Task directions — Rewrite the lines from the one containing "This screenshot has width=266, height=235." through the one containing "pos(200,479)" as a numbered list, dropping any blank lines.

Exercise inputs —
————————

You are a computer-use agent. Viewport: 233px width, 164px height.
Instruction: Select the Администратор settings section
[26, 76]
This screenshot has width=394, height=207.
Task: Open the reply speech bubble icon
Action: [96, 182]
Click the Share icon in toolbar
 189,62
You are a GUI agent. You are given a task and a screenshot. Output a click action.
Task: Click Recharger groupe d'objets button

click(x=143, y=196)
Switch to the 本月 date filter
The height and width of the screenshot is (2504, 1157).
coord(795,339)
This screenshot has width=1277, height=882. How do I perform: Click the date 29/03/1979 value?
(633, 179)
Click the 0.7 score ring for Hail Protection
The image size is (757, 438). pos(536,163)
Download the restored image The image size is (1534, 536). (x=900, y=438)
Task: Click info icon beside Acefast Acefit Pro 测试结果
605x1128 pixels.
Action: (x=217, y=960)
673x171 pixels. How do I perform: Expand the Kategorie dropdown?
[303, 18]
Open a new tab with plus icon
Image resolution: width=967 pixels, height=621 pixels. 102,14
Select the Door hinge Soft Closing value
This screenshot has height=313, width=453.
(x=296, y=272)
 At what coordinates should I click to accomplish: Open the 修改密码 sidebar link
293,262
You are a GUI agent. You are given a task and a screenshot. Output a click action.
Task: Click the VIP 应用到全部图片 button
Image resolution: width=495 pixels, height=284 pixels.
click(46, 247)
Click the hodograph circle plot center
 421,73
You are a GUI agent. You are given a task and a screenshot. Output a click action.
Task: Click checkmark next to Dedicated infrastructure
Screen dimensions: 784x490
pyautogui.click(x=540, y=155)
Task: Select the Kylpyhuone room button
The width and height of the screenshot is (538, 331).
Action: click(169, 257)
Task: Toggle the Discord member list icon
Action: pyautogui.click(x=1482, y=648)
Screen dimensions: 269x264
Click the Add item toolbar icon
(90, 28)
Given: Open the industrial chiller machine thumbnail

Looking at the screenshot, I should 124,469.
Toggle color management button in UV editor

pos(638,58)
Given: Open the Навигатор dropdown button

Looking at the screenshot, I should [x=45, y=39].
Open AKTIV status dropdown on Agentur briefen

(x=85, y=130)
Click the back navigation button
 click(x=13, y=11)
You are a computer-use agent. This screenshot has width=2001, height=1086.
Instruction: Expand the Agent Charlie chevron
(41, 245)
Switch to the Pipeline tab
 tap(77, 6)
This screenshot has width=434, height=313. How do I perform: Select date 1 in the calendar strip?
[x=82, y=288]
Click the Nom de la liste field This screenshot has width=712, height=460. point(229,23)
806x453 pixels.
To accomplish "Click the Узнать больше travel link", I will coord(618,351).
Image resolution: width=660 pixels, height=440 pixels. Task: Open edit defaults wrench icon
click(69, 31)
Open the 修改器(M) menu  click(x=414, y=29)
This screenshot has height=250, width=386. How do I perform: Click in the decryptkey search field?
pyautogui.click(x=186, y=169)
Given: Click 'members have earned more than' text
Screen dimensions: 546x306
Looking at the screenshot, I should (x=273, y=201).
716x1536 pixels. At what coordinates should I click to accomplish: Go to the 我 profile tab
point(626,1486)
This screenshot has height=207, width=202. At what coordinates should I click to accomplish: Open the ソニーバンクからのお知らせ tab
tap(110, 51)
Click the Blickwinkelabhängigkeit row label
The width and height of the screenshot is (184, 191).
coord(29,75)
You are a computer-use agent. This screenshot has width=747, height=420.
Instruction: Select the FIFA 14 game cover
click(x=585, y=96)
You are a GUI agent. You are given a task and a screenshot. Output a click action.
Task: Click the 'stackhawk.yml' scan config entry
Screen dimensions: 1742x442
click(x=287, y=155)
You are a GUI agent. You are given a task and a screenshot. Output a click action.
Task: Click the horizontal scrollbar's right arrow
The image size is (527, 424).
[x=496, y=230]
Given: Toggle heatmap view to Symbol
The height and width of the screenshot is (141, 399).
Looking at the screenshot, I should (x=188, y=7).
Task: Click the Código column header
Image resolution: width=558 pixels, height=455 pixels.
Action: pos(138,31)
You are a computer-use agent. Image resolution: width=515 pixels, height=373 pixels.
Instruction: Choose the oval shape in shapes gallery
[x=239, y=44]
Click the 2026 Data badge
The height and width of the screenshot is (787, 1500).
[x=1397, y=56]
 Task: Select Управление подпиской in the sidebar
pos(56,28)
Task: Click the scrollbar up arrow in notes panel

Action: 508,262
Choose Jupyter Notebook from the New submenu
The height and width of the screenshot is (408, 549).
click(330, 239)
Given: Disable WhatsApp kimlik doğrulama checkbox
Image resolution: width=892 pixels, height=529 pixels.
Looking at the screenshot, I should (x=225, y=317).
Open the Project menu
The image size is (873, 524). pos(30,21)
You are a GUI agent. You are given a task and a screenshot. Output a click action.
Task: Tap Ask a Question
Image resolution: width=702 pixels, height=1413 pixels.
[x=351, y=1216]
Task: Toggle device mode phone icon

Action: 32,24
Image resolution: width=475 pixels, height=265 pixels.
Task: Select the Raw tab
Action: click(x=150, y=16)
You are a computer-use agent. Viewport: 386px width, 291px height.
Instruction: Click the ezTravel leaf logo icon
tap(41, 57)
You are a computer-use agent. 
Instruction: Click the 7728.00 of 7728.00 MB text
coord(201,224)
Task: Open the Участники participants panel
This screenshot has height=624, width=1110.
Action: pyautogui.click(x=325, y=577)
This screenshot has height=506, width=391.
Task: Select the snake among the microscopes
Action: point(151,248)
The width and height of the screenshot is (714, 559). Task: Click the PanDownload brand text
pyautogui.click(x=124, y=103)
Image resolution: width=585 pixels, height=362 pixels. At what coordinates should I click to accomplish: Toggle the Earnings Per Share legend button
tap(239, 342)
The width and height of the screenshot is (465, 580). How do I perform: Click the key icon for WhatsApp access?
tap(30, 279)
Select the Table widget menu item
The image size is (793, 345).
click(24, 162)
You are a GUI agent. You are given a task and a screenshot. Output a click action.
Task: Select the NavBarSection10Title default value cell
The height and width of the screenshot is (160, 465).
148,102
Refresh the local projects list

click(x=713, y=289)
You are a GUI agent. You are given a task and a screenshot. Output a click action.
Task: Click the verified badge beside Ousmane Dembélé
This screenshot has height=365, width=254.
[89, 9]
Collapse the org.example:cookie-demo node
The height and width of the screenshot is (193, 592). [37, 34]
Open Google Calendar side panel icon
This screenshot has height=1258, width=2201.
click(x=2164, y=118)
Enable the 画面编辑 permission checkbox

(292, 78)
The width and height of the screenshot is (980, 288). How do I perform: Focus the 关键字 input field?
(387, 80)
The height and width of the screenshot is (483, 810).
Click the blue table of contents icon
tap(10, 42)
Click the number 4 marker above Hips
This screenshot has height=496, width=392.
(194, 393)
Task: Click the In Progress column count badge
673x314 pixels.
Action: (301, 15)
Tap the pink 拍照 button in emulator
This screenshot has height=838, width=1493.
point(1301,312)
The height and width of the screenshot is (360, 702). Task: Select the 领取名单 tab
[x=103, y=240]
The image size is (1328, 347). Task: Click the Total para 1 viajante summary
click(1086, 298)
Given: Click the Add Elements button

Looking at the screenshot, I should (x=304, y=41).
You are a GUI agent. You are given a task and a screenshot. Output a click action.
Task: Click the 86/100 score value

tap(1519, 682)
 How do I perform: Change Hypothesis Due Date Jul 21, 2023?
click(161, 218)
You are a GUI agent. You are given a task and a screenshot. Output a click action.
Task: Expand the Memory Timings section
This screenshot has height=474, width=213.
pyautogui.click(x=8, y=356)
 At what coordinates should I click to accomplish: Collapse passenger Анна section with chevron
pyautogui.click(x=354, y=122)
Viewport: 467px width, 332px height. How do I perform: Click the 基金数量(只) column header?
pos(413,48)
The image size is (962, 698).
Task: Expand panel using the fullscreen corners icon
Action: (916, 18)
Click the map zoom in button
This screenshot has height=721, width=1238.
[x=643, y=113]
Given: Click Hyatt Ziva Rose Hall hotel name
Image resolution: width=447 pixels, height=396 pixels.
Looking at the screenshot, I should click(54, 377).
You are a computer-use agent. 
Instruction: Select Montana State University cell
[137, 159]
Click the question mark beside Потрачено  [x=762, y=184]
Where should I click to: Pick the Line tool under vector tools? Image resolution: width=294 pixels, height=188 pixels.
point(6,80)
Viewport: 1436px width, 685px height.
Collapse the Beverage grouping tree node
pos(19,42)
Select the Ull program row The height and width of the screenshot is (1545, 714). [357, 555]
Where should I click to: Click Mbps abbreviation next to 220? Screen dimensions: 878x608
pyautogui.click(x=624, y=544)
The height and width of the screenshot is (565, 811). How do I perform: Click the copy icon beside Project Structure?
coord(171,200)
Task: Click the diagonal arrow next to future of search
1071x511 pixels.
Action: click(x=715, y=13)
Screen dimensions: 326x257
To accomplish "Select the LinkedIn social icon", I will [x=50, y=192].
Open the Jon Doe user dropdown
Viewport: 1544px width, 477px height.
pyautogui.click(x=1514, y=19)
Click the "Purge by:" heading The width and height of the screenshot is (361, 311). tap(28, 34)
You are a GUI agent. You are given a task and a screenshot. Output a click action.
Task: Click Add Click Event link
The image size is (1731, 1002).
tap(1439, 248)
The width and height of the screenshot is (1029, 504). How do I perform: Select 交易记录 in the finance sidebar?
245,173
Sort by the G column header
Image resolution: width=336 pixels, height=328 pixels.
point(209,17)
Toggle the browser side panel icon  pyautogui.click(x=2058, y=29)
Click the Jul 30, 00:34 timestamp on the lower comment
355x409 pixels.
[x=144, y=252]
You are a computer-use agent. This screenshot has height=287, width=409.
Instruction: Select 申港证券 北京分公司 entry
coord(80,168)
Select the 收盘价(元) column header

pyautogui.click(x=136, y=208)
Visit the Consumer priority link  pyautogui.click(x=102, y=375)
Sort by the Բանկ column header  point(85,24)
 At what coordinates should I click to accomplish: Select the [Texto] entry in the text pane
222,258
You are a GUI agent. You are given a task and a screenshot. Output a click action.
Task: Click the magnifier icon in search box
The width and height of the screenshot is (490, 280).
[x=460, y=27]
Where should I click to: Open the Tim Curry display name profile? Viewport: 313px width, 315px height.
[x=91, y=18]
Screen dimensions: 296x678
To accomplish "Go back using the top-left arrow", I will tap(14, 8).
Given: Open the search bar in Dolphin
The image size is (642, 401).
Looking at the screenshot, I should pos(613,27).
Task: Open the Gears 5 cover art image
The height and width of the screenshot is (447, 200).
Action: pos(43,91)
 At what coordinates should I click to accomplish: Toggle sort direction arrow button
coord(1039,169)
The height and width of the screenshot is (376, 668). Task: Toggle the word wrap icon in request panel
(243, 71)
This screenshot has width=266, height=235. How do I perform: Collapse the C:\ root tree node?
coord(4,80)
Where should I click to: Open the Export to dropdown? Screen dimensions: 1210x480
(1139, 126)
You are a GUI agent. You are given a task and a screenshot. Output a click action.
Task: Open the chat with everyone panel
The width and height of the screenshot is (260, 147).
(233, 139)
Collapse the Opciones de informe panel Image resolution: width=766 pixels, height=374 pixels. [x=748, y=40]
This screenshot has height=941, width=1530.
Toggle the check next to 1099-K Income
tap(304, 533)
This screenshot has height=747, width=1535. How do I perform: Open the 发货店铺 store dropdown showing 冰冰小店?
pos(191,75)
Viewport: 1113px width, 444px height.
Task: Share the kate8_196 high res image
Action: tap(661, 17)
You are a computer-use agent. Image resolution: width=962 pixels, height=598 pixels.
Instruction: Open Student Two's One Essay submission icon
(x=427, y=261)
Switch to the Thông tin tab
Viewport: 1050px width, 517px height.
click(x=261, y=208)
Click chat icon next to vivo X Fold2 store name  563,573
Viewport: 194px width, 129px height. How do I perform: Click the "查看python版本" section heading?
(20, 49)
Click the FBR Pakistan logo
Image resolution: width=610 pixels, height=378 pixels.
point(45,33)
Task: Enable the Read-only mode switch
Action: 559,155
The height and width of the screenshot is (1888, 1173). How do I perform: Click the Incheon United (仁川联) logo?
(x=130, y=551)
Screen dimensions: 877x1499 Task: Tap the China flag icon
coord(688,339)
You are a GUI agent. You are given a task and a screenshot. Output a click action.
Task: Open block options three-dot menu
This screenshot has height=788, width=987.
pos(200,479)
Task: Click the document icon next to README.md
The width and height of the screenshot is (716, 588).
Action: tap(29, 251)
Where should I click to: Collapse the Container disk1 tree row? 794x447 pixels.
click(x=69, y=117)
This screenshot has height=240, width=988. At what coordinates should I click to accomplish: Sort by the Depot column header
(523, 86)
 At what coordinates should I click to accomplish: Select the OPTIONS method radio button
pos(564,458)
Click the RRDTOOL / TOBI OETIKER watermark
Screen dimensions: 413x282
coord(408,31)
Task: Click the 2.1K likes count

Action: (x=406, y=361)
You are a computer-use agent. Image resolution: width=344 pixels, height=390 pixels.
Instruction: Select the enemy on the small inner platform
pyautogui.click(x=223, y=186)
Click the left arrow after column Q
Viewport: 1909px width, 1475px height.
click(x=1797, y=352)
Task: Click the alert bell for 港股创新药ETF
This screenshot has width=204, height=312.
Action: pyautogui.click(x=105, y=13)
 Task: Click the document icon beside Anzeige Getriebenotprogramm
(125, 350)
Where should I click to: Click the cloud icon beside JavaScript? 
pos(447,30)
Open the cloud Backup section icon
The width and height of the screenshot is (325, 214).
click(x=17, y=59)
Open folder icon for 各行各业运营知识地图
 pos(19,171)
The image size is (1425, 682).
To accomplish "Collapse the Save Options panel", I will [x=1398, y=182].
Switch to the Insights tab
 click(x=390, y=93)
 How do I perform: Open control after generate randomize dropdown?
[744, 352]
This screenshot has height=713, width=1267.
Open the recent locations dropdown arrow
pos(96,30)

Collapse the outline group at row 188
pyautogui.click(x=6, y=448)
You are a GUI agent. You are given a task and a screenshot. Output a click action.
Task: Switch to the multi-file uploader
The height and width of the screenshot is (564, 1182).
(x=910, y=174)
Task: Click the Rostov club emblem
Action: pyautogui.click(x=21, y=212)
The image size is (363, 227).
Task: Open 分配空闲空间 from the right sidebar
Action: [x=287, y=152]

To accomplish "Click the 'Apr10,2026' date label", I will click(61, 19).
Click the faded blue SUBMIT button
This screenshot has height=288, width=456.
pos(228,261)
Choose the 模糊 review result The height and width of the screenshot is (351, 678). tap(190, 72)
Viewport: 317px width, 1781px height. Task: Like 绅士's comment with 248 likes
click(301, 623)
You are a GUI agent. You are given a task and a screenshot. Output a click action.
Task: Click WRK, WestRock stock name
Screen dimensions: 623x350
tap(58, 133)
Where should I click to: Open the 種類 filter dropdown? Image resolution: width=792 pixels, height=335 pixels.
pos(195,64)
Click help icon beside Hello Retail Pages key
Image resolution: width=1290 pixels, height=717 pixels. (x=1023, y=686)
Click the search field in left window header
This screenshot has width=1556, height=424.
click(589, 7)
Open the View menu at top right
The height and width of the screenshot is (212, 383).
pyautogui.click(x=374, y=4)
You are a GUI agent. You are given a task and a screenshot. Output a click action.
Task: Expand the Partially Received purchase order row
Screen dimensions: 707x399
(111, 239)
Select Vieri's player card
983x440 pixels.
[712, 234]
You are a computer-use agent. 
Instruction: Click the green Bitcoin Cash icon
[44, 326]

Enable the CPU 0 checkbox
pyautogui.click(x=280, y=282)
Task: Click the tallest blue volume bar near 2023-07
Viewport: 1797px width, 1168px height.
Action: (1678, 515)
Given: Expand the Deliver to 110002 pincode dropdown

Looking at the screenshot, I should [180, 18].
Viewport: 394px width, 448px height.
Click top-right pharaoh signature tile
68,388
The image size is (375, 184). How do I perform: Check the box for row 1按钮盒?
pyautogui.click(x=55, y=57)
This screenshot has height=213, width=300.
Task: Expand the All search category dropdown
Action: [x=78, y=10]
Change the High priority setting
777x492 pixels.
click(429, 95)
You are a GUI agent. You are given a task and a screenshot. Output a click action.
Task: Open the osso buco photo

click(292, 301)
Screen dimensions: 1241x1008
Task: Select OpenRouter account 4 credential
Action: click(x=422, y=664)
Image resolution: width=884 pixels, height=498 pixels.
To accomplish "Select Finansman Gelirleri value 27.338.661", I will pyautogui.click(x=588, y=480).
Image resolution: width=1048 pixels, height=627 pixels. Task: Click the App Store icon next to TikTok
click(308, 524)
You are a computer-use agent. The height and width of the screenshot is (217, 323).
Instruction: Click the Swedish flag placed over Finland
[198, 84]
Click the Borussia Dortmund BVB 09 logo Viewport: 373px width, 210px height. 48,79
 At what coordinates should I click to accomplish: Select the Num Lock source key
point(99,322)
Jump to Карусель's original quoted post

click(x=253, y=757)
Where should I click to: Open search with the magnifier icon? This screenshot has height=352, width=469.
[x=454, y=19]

————————

Written solution —
1. This screenshot has width=266, height=235. How do I perform: Collapse the C:\ root tree node?
2. coord(4,80)
3. Where should I click to: Open the Export to dropdown? Screen dimensions: 1210x480
4. (1139, 126)
5. You are a GUI agent. You are given a task and a screenshot. Output a click action.
6. Task: Open the chat with everyone panel
7. The width and height of the screenshot is (260, 147).
8. (233, 139)
9. Collapse the Opciones de informe panel Image resolution: width=766 pixels, height=374 pixels. [x=748, y=40]
10. This screenshot has height=941, width=1530.
11. Toggle the check next to 1099-K Income
12. tap(304, 533)
13. This screenshot has height=747, width=1535. How do I perform: Open the 发货店铺 store dropdown showing 冰冰小店?
14. pos(191,75)
15. Viewport: 1113px width, 444px height.
16. Task: Share the kate8_196 high res image
17. Action: tap(661, 17)
18. You are a computer-use agent. Image resolution: width=962 pixels, height=598 pixels.
19. Instruction: Open Student Two's One Essay submission icon
20. (x=427, y=261)
21. Switch to the Thông tin tab
22. Viewport: 1050px width, 517px height.
23. click(x=261, y=208)
24. Click chat icon next to vivo X Fold2 store name  563,573
25. Viewport: 194px width, 129px height. How do I perform: Click the "查看python版本" section heading?
26. (20, 49)
27. Click the FBR Pakistan logo
28. Image resolution: width=610 pixels, height=378 pixels.
29. point(45,33)
30. Task: Enable the Read-only mode switch
31. Action: 559,155
32. The height and width of the screenshot is (1888, 1173). How do I perform: Click the Incheon United (仁川联) logo?
33. (x=130, y=551)
34. Screen dimensions: 877x1499 Task: Tap the China flag icon
35. coord(688,339)
36. You are a GUI agent. You are given a task and a screenshot. Output a click action.
37. Task: Open block options three-dot menu
38. This screenshot has height=788, width=987.
39. pos(200,479)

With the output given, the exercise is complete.